A dispetto delle aspettative, ne è venuto fuori un disco caratterizzato da ampi passaggi melodici e da armonie ariose. Colpa (o merito) di qualcosa in particolare?
Infatti la componente melodica e armonica viene fuori proprio dalla capacità di Miller di improvvisare “componendo” dei temi molto incisivi in tempo reale! Un brano a cui siamo particolarmente legati è The Window in cui ho risposto alle invenzioni melodiche di Vladimir pensando il contrabbasso come un personaggio all’ interno di un romanzo woolfiano, ossia Mr Ramsay in Gita al Faro. Di qui il nome della traccia che è poi quella della prima sezione del romanzo della Woolf. Anche Adrian ha un ruolo molto lirico nel brano, simile a quello ricoperto dalla pittrice Lily Briscoe, mentre il lavoro armonico del piano di Miller rimanda al ruolo del personaggio centrale del romanzo ossia Mrs Ramsay. L’ ultimo brano del cd – pubblicato poi da FMR Records in Inghilterra – si chiama invece The Echo Chamber e rimanda all’ esperienza del nostro live in Stanza dell’Eco. Tra l’altro saremo nuovamente in tour la prossima estate con un live in Italia ad Agosto e dei live a Brighton e dintorni a metà Settembre.

Ci puoi parlare dei tuoi progetti futuri?

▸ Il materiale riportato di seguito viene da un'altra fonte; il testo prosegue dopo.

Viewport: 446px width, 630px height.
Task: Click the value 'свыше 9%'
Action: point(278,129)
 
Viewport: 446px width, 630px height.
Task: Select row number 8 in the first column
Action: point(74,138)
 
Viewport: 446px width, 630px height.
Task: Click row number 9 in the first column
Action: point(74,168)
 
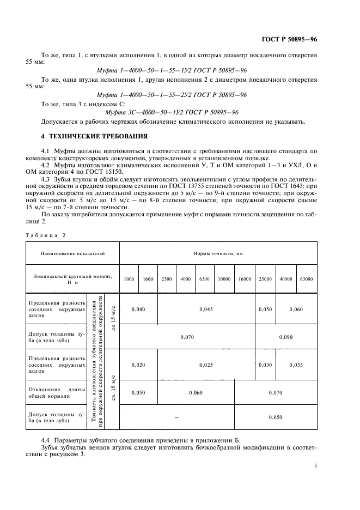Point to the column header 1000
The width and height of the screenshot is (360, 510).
[x=129, y=278]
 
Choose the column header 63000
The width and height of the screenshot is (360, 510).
[x=307, y=278]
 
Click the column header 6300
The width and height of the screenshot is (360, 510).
[x=204, y=278]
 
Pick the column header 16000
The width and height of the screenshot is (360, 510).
[x=245, y=278]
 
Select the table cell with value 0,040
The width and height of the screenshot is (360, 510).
[x=138, y=309]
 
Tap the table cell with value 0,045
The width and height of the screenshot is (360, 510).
[x=206, y=309]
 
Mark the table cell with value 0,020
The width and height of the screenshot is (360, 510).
[x=138, y=365]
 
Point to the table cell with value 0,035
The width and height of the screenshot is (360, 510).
[x=296, y=365]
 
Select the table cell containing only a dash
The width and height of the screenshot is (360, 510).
[x=176, y=417]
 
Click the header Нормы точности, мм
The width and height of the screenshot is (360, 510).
[x=218, y=253]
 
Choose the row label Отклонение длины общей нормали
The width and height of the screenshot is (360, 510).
[x=57, y=392]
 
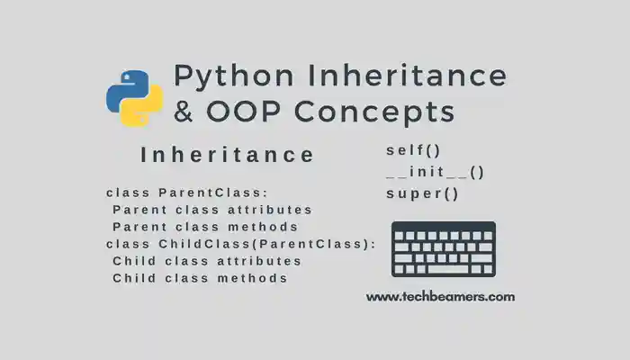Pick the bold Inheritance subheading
[228, 155]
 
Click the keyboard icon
[443, 249]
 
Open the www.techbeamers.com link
[440, 296]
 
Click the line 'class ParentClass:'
[187, 193]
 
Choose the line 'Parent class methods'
[205, 227]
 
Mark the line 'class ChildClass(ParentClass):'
[240, 244]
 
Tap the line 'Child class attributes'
[207, 261]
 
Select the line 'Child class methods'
[200, 278]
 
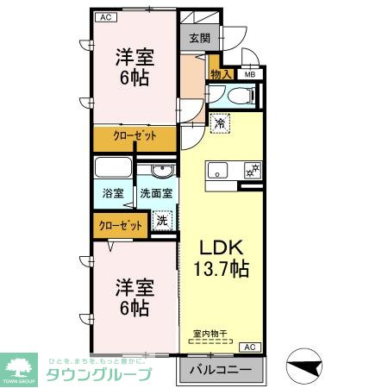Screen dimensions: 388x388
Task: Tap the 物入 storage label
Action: [220, 74]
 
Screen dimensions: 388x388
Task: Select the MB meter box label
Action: [250, 74]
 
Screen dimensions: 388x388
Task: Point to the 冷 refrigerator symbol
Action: [220, 122]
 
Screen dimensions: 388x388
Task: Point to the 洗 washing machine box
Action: [162, 220]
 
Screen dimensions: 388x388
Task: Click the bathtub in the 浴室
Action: [112, 167]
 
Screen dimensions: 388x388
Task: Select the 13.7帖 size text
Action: [220, 269]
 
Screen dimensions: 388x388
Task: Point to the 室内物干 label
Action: [211, 332]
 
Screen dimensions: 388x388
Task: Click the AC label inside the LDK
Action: [250, 347]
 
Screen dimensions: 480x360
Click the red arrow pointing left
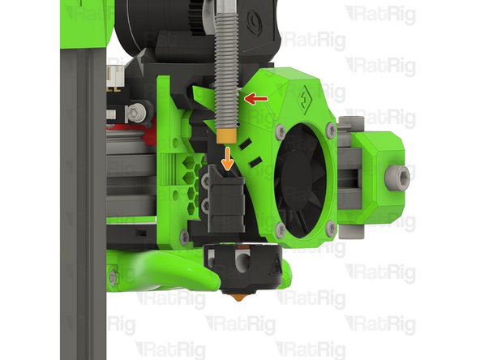256,99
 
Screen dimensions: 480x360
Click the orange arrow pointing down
228,158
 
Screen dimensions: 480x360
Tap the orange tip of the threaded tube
226,136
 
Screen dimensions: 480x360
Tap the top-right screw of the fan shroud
331,131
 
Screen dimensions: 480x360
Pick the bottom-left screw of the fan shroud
281,229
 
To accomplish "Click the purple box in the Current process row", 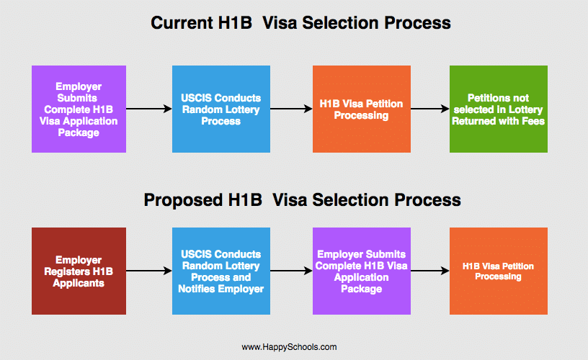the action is (79, 109).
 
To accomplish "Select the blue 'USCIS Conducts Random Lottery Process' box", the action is (221, 109).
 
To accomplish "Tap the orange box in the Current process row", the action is (362, 109).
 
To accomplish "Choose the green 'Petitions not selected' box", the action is (499, 109).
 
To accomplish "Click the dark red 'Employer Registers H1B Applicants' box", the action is (79, 271).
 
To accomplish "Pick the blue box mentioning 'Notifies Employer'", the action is (221, 271).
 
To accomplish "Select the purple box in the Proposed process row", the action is (362, 271).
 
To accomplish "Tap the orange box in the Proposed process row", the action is (499, 271).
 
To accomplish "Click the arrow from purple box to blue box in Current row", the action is (149, 109).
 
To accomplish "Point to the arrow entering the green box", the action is (430, 109).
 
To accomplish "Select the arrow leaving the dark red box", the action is (149, 271).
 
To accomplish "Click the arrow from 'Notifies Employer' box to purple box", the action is (291, 271).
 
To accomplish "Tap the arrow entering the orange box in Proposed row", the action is (430, 271).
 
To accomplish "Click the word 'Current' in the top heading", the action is (181, 23).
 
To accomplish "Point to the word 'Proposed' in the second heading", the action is (182, 200).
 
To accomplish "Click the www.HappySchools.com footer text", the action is (289, 347).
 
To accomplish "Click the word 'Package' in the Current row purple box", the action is (79, 132).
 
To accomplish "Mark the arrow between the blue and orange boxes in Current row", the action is (291, 109).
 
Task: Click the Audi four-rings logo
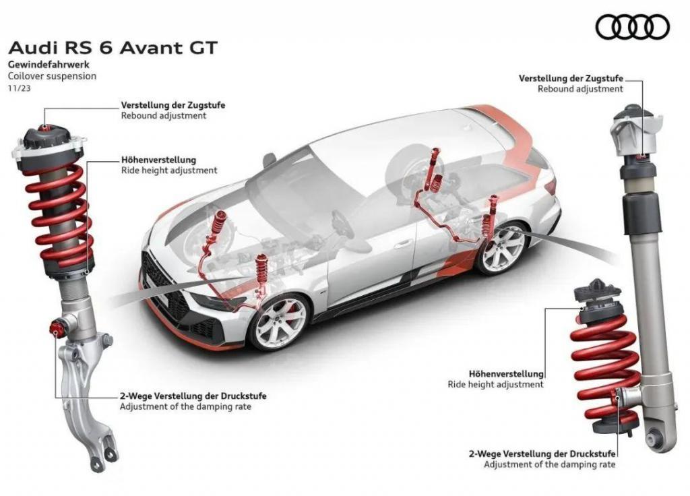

E’ in uscita per Dodicilune «Howl» un album dedicato a Allen Ginsberg in duo con Vittorio Gallo al sax, un lavoro in cui si alternano momenti contemplativi di stampo nordeuropeo (con echi di Surman e Weber) a momenti legati al free e all’avant di matrice americana da Ornette a Zorn, nella convinzione che sia impossibile costringere il mondo della beat generation, con la sua richezza e eccedenza, all’ esperienza del Be-Bop. Entro la fine dell’anno sarà invece pubblicato in Inghilterra «Frequency Disasters» un album, registrato ai Wilton Way Studios di Londra, in trio con Valentina Magaletti alla batteria – straordinaria  musicista italiana che risiede a Londra da anni – e il grandissimo Steve Beresford, al piano, ai toys e all’ elettronica, il padre di un certo modo ironico e teatrale di declinare l’ improv. in ambito anglosassone. Con un altro grande musicista inglese Dave Tucker – già membro della celebre band post-punk di Manchester The Fall nonché figura centrale della scena improv londinese negli ultimi trent’anni – ho invece di recente registrato un album in duo (per chitarra elettrica e contrabbasso) di matrice noise/avant-rock che sarà pubblicato a breve sempre in Inghilterra. Sono poi molto felice del lavoro che stiamo svolgendo con il Gruppo di Studio sulla Cultura Pop del Dipartimento LELIA dell’Università di Bari, attraverso l’organizzazione di cicli semestrali di Lezioni Aperte sul Pop, in cui abbiamo ospitato artisti e studiosi di fama internazionale tra cui Iain Chambers, Franco Fabbri, Silvia Albertazzi, Ashley Kahn, Gareth Sager, Charlemagne Palestine. Un modo di riflettere sulla musica in senso corale ma anche e soprattutto un invito all’ascolto e ad ascoltar-ci in un periodo storico molto difficile segnato dal trionfo di un certo modo di intendere l’immagine e da ossessioni e deliri identitari di ogni tipo.